WHEREAS Bethlehem and SMS have developed profile gaging and flat rolled
gage technology under a Letter Agreement dated November 20, 1987, and Amendments
thereto;
WHEREAS Bethlehem and SMS are desirous of maximizing the financial benefits
to each from the manufacture, use, and/or sale of technology so developed; and
WHEREAS various meetings and agreements have occurred subsequent to the
Letter Agreement for the purpose of defining the interests of each party;
NOW, THEREFORE, in consideration of the mutual covenants herein contained,
the parties hereto agree as follows:
1. Terms used herein are defined as follows:
"Development Period": the period covered by the November 20, 1987,
Letter Agreement and subsequent Amendments from November 20, 1987 to May 6,
1993.
"Contract Period": the period beginning upon the execution date of this
Agreement and ending on either the tenth anniversary thereof or the date of
expiration of the last to expire of the Joint Patents (as defined below),
whichever shall occur last.
"Flat Rolled Gage": a device for measuring cross-sectional dimensions
of flat rolled steel product during the manufacture of the product which
incorporates tomographic techniques.
"Profile Gage": a device for measuring dimensions of any steel product
during manufacturing which incorporates tomographic techniques.

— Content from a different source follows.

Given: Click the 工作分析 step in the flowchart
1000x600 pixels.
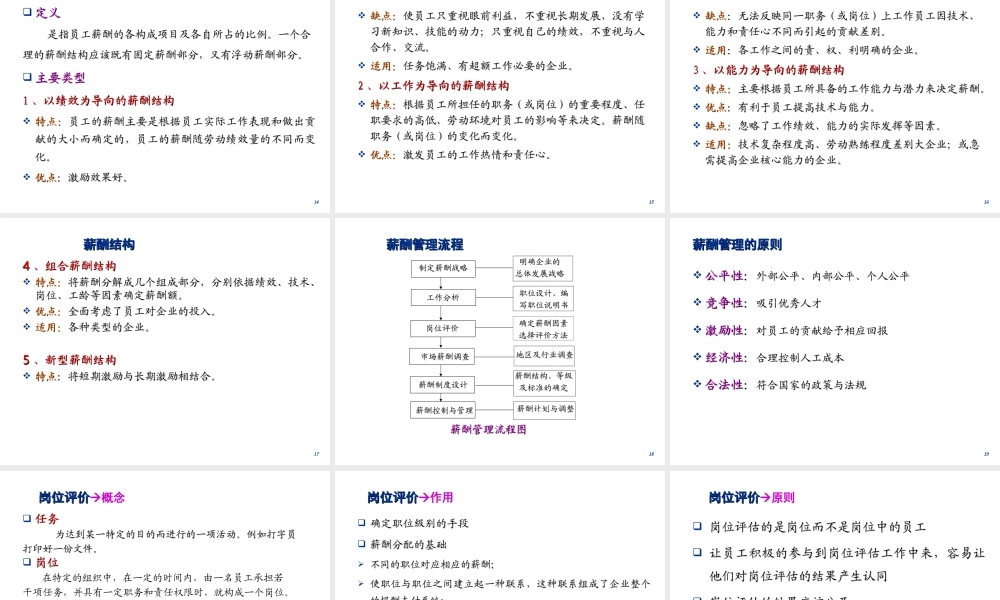Looking at the screenshot, I should 443,297.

"Bethlehem Patents": patents and applications owned or controlled by
Bethlehem based on inventions made by Bethlehem employees during the Development
Period and directed to Profile Gages.
"SMS Patents": patents and applications owned or controlled by SMS
based on inventions made by SMS employees during the Development Period and
directed to Profile Gages.
"Joint Patents": patents and applications owned or controlled by
Bethlehem and SMS based on inventions made jointly by one or more Bethlehem
employees and one or more SMS employees during the Development Period directed
to Flat Rolled and Profile Gages.
"Selling Price": the invoice price of the Gage, Lo.b. plant of
manufacture plus or minus any returns or adjustments.
36
<PAGE>
2. Bethlehem and SMS shall jointly pay the cost of preparing, filing,
prosecuting, and maintaining Joint Patents. The costs win be split from the date
they were incurred starting March 31, 1992, and forward. The approximate amount
of those fees to date are $12,500.00. This amount shall be split subject to
review of itemized invoices concerning the work done for this amount of money.
Subsequently, Bethlehem agrees to transfer this patent work and all files and
documentation related thereto from the firm currently handling these matters to
the law firm of Shaffer & Culbertson in Austin, Texas.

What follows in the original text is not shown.